There’s been an explosion of tech coverage lately, with older verticals like Wired and PC Magazine and general news organizations like The New York Times joined by new, digital natives like The Verge, Gizmodo and Engadget. A new entrant will have to muscle its way into a crowded category, but Business Insider seems to derive confidence from its audience growth at the mother ship and from its homegrown content-management system, which it calls Viking.
Founded in 2007 as Silicon Alley Insider, Business Insider has grown into a 35 million uniques-strong site under CEO and editor-in-chief Henry Blodget. The site has an ostensible focus on business, but like other publishers that start out with a vertical focus, BI has broadened its editorial mandate in the quest for scale, giving rise to gems like “Scientists measured 15,000 penises and determined the average size” and “You’ve been loading your dishwasher all wrong.”

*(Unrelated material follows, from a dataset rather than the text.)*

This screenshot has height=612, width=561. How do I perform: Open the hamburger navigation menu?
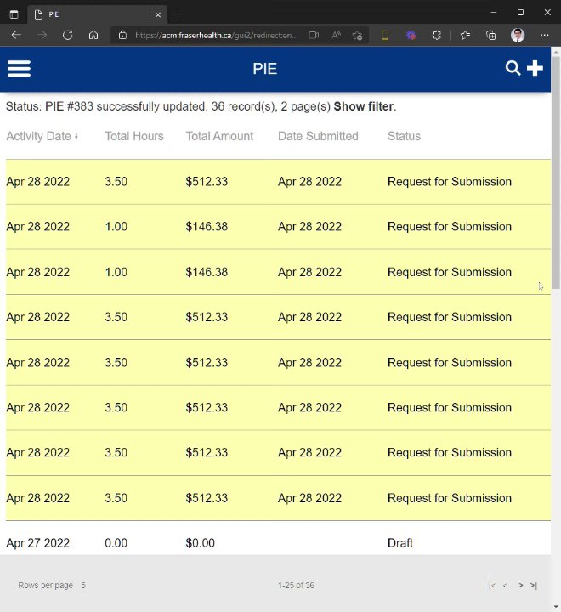click(19, 69)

But apparently, that mandate can only stretch so far. BI wants to give the new site an entirely new name and identity separate from Business Insider. That approach is meant to underscore that this is a consumer play, while BI will continue to define itself as focused on business executives. Still, BI certainly does consumer-oriented tech stories, under its mantra that business people have many interests, such as politics, sports and lifestyle issues. Right now, BI’s tech coverage includes “How to supercharge your iPhone in just five minutes” and “I made 2 tweaks to my sister’s 2009 iMac and now it runs like a brand new machine.”
As for the spinoff site, a knowledgeable source said the editorial formula was still a work in progress but suggested that content would center around “life hacks” and solving common tech problems for consumers. “It’s geared toward business executives,” the source said. “We need to maintain that. We can only stretch this brand so far before the business part of it becomes nonsensical.” BI hopes the consumer tech site will be the first of other spinoffs but hasn’t committed to any specific plans yet.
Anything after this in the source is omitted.